Biochemic Tissue Salts

History of the Tissue Remedies

History of the Tissue Remedies

SAMUEL HAHNEMANN, whose genius divined the great importance of the inorganic cell salts as remedial agents of a high order, was the first who began thorough investigation into their pathogenetic effects and therapeutic uses. It was his provings of Lime and Salt and Potash and Silica that prepared the way for the rest of the Tissue Remedies, that showed what vast store-houses of medicinal force these inorganic substances are, although apparently inert in their crude state. It was he, who first pointed out how these forces could be unlocked and directed for therapeutic purposes. Later, in 1832, attention was called in a paper published in Stapf’s Archiv to the great importance as remedies of all the “essential component parts of the human body”, and again, in the same journal, in 1846: “All constituents of the human body principally act on those organs wherein they have a function. All fulfill their functions when they are the cause of symptoms.” This from the pen of that remarkable genius in the field of Materia Medica – Constantine Hering.

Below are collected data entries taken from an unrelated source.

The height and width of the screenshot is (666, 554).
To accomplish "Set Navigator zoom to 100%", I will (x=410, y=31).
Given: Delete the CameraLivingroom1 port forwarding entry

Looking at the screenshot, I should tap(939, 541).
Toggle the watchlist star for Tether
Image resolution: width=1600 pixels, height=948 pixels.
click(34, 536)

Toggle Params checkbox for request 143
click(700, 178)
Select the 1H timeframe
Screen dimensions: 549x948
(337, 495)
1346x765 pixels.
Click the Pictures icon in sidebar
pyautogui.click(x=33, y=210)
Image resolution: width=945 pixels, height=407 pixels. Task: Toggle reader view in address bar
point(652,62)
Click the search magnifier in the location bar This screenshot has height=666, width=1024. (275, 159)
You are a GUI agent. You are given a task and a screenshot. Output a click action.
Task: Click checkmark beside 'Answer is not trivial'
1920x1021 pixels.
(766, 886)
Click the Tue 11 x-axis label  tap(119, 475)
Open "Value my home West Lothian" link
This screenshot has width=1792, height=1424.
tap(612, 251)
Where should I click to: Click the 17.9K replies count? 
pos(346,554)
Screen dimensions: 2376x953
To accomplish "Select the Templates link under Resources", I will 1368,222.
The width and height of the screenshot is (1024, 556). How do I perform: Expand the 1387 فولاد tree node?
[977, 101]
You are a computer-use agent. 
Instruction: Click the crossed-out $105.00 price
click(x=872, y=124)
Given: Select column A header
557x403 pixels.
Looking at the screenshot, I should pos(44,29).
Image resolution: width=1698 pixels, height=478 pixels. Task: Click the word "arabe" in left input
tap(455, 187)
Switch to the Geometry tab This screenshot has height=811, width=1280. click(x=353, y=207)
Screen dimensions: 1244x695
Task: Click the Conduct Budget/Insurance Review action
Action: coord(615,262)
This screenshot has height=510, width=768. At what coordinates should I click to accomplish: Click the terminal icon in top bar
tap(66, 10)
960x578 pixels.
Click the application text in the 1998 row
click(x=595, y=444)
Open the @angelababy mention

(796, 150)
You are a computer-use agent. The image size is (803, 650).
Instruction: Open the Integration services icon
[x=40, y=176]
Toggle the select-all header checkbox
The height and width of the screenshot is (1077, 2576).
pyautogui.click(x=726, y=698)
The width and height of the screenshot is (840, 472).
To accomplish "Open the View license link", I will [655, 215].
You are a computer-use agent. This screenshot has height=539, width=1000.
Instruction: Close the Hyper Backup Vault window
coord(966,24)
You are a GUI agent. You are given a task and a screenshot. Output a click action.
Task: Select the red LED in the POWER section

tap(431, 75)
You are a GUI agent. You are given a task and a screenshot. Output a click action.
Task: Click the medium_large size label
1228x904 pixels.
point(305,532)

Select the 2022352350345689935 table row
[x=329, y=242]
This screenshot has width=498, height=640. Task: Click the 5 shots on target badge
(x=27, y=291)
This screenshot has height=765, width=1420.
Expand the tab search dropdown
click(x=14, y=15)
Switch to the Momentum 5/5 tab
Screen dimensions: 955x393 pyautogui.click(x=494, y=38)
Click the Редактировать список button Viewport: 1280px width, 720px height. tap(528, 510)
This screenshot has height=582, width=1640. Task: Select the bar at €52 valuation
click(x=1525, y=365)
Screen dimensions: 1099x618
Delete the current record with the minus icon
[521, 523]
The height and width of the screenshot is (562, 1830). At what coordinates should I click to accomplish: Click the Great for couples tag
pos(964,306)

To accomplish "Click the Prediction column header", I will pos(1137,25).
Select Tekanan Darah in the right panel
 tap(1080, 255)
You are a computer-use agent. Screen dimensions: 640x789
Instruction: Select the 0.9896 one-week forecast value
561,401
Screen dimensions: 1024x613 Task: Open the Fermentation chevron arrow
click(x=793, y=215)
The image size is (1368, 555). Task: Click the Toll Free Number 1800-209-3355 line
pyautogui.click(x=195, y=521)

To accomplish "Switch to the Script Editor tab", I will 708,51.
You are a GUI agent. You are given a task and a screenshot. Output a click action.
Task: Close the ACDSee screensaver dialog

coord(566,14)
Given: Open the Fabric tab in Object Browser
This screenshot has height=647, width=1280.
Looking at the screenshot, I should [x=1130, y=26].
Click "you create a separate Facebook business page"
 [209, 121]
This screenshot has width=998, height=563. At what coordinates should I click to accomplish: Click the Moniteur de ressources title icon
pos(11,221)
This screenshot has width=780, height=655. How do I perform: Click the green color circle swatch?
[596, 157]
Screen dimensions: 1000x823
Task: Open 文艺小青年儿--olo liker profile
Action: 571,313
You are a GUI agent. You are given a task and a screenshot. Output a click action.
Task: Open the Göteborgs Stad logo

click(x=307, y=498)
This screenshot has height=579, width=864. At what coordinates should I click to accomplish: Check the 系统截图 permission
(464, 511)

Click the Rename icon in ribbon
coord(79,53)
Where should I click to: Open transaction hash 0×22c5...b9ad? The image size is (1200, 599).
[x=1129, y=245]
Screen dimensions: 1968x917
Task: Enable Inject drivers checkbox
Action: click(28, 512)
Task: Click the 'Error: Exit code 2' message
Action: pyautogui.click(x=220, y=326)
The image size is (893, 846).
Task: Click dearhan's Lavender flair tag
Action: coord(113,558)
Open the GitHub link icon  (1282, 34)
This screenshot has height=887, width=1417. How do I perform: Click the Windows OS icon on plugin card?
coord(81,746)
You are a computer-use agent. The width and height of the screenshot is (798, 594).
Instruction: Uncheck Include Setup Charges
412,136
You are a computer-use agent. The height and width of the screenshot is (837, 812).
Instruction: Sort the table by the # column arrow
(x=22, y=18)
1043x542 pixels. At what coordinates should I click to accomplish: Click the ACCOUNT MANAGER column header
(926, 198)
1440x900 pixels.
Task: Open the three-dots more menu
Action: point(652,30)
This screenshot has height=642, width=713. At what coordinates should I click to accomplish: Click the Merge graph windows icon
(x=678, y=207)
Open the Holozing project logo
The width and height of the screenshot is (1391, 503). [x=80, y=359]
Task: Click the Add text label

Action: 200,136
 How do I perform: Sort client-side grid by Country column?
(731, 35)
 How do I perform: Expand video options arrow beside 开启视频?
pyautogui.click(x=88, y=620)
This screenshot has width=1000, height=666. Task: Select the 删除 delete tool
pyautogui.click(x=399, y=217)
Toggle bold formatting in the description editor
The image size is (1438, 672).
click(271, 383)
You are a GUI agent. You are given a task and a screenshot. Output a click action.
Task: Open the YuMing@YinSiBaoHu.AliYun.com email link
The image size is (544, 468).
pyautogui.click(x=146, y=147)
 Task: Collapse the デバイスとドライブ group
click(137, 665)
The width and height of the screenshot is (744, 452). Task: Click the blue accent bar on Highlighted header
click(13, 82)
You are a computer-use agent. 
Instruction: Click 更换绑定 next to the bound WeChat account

Later still, we find Grauvogl, in his Text-Book, taking some notice of these remarks and amplifying them; but it remained for Dr. Schussler, of Oldenburg, Germany, to develop these suggestions and make the idea foreshadowed in them the basis of, a “new system”. In March, 1873, an article, entitled “An Abridged Homeopathic Therapeutics”, from his pen, was published in a German Homeopathic journal, in which he says: “About a year ago I endeavored to discover by experiments on the sick if it were not possible to heal them, provided their diseases were curable at all, with those substances that are the natural, i. e., the physiological function-remedies.”. Of this no special notice seems to have been taken, until, five months subsequently, Dr. Lorbacher, of Leipzig, came out in the same journal with some critical considerations of it. This was followed by a reply from Schussler, which ran through seven numbers, giving a more detailed account of this “Abridged System of Homeopathic Therapeutics,” the important features of which are incorporated in this work.

The original communication from Schussler to the German medical journal was translated into English, and published first in the Medical Investigator, May, 1873, and soon afterwards in a small work, by Dr. C. Hering, entitled the “Twelve Tissue Remedies,” “recommended for investigation” by this great teacher of our school. Several editions were published in rapid succession, from which this historical sketch is mainly derived, and following these appeared the translation of the twelfth German edition, by J. T. O’Connor, M. D., and one by M. Docetti Walker, considerably enlarged by the addition of an appendix popularizing the Biochemic Method. Dr. Schussler, previous to his death, which occurred early in 1898, published the 25th German edition, in which the application of several of the remedies has been greatly enlarged and considerable new matter added, all of which is incorporated in this work. This edition has been translated into English.

Notwithstanding that Dr. Schussler denies in the later editions of his work all connection with Homeopathy, and insists that his method is not based upon the homeopathic law of cure, but upon physiologico-chemical processes that take place within the organism, it is nevertheless true that the present wide adoption of the Tissue Remedies in the treatment of disease is the fruit of the seed sown on homeopathic ground as early as 1832, although its development was slow until Schussler gave it a wonderful impetus by bringing physiologilcal chemistry and physiological and pathological facts to bear on his therapeutic procedure.